Middle Three co-champion
- Conference: Middle Three Conference
- Record: 3–6 (1–1 Middle Three)
- Head coach: John F. Bateman (6th season);
- Captain: Peter Savidge
- Home stadium: Rutgers Stadium

= 1965 Rutgers Scarlet Knights football team =

American college football season

The 1965 Rutgers Scarlet Knights football team represented Rutgers University in the 1965 NCAA University Division football season. In their sixth season under head coach John F. Bateman, the Scarlet Knights compiled a 3–6 record, were co-champions of the Middle Three Conference championship, and were outscored by their opponents 152 to 84. The team's statistical leaders included Jack Callaghan with 456 passing yards, Rich Capria with 242 rushing yards, and Charley Mudie with 243 receiving yards.
========
» GOALS
a – In the 1965 Rutgers football summary, reproduce the passage from "- Head coach: John" to "243 receiving yards." word for word.
b – According to the 1965 Rutgers football summary, which player led the team in rushing yards?
========
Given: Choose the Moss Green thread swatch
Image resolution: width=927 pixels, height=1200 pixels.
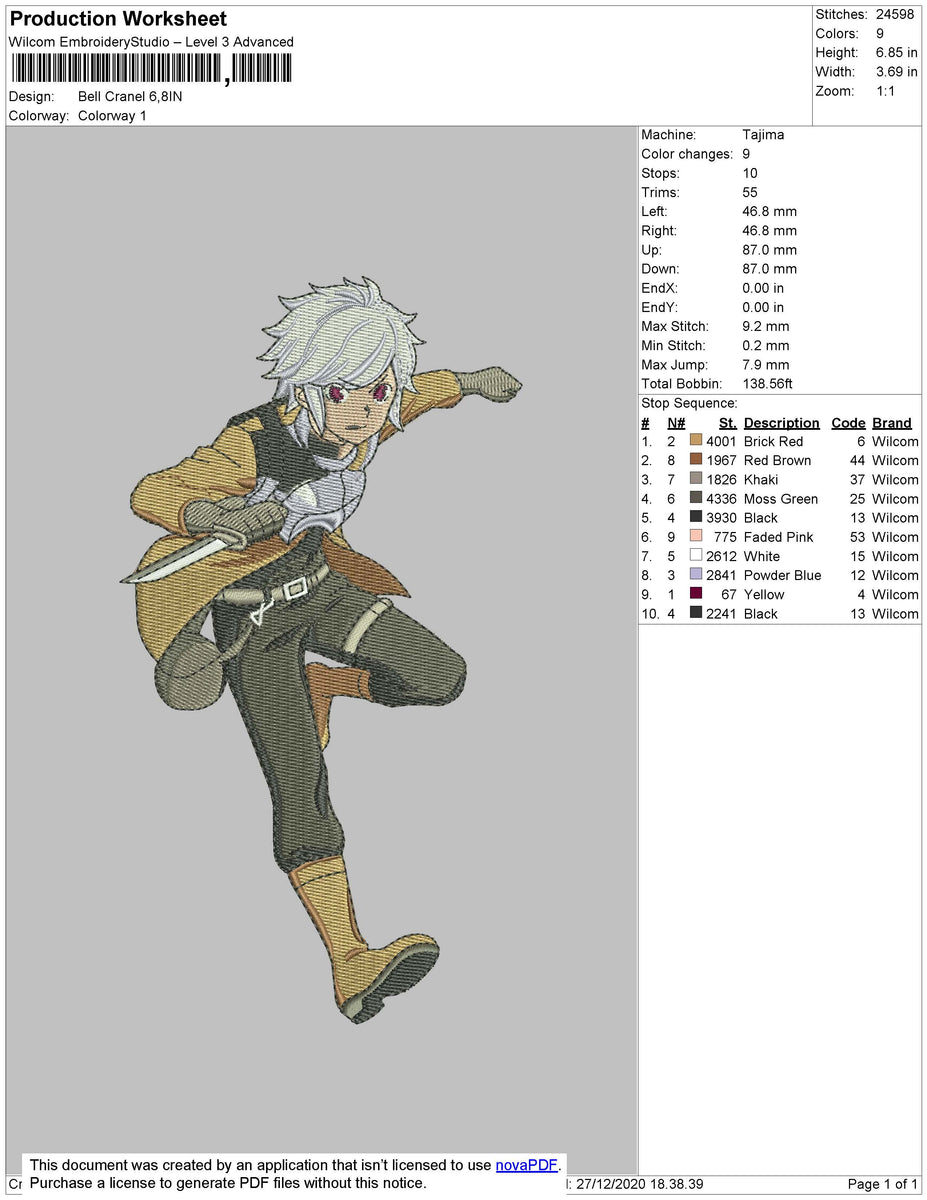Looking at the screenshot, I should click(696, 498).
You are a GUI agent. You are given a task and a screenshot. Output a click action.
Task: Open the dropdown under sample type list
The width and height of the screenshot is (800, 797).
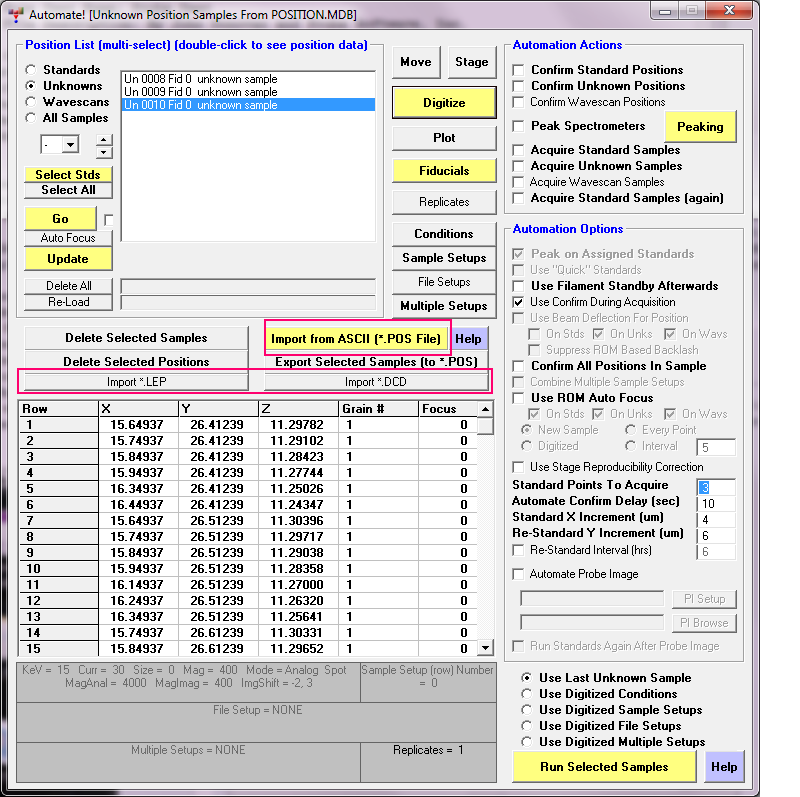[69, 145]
========
» SOLUTIONS PER TASK
a –
- Head coach: John F. Bateman (6th season);
- Captain: Peter Savidge
- Home stadium: Rutgers Stadium

= 1965 Rutgers Scarlet Knights football team =

American college football season

The 1965 Rutgers Scarlet Knights football team represented Rutgers University in the 1965 NCAA University Division football season. In their sixth season under head coach John F. Bateman, the Scarlet Knights compiled a 3–6 record, were co-champions of the Middle Three Conference championship, and were outscored by their opponents 152 to 84. The team's statistical leaders included Jack Callaghan with 456 passing yards, Rich Capria with 242 rushing yards, and Charley Mudie with 243 receiving yards.

b – Rich Capria led the team with 242 rushing yards.